Simply Bella Berhad: Modigliani - Miller Theorem Analysis

i. Calculate the pre-tax WACC of Simply Bella Berhad

The pre-tax WACC of Simply Bella Berhad is 8.8%.

ii. Synthesize the unlevered value of Simply Bella Berhad

The unlevered value of Simply Bella Berhad is RM 10 million.

iii. Compute the levered WACC of Simply Bella Berhad considering corporate taxes

The levered WACC of Simply Bella Berhad considering corporate taxes is 7.84%.

iv. Synthesize the levered value of Simply Bella Berhad

The levered value of Simply Bella Berhad is RM 137.5 million.

Explanation

1. The pre-tax WACC is calculated as the weighted average of the cost of equity and the cost of debt, where the weights are the proportions of debt and equity in the company's capital structure. In this case, the cost of equity is 10%, the cost of debt is 4%, and the debt-to-equity ratio is 2. This gives us a pre-tax WACC of:

WACC = (0.5)(10%) + (0.5)(4%) = 8.8%

2. The unlevered value of a company is the value of the company if it had no debt. It is calculated by discounting the company's free cash flows (FCF) to the present using the cost of equity. In this case, the FCF is RM 10 million and the cost of equity is 10%. This gives us an unlevered value of:

VU = FCF / r = 10 / 10 = RM 10 million

3. The levered WACC is the WACC of a company that has debt. It is calculated as the pre-tax WACC plus the tax shield benefit of debt. The tax shield benefit is the amount of tax that the company saves by using debt.
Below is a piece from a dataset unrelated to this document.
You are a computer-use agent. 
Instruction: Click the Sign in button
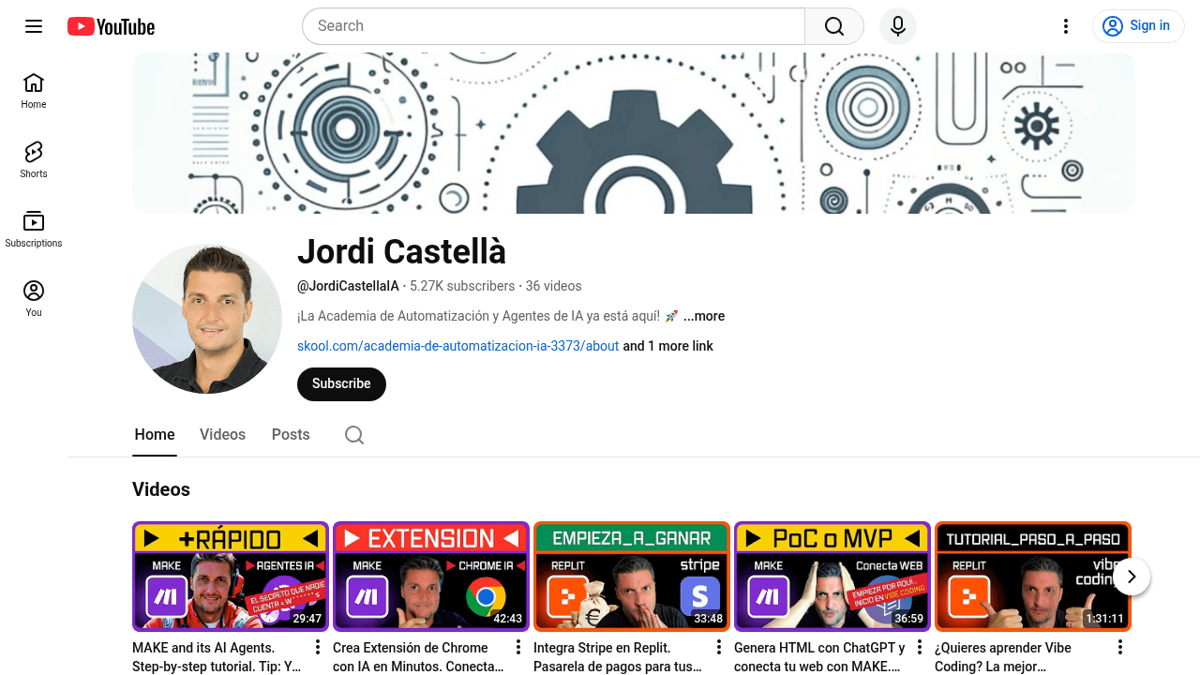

In this case, the corporate tax rate is 20%, so the tax shield benefit is 0.2 * 4% = 0.8%. This gives us a levered WACC of:

WACC = 8.8% + 0.8% = 7.84%

4. The levered value of a company is the value of the company taking into account the tax shield benefit of debt. It is calculated by discounting the company's FCF to the present using the levered WACC. In this case, the levered WACC is 7.84% and the FCF is RM 10 million. This gives us a levered value of:

VL = FCF / r = 10 / 0.0784 = RM 137.5 million What is the concept of pre-tax WACC? The pre-tax WACC is the weighted average cost of capital of a company before taking into account the tax effects. It is calculated as the weighted average of the cost of equity and the cost of debt, based on the proportion of debt and equity in the company's capital structure.